A conjunção de uma tarifa módica e conhecida, um sistema de rastreamento eficiente e o alcance do território nacional completo faz dos Correios a opção de escolha até mesmo para seus concorrentes. “Todos os grandes concorrentes usam os Correios. Fedex e DHL são grandes clientes dos Correios. Eles usam os serviços dos Correios para chegar em lugares remotos do Brasil. Isso tem algum problema? Não. É um ganho de eficiência, ele oferece um serviço melhor e os Correios, que já têm a escala, conseguem levar a encomenda deles sem problemas”.
Assim, o vice-presidente da Associação dos Profissionais dos Correios alerta tanto para os riscos operacionais à economia brasileira quanto para os riscos ao próprio serviço postal, com uma eventual privatização dos Correios. Em Portugal, por exemplo, a população está reivindicando a reestatização do correio do país, depois que o preço subiu e o serviço diminuiu.
“O pessoal do Ministério da Economia, marotamente, fala dos resultados da empresa a partir de 2014 e 2015, que foram os anos em que tivemos déficit em função daqueles problemas. Mas se pegar os últimos dez anos, a empresa recolheu R$ 6 bilhões em dividendos ao Tesouro e mesmo assim registrou lucro de meio bilhão de reais no período”, afirma.
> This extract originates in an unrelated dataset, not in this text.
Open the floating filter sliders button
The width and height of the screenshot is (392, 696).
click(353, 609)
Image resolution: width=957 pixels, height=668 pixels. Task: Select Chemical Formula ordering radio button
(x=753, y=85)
Ao aplicar a lógica imediatista e esconder informações, Marcos Cesar diz que o plano privatista coloca em risco todo um ecossistema empresarial que inclui cerca de 1 mil franqueados que administram agências, transportadoras privadas que entregam encomendas e certamente boa parte do comércio eletrônico brasileiro.
Direção Nacional da ADCAP.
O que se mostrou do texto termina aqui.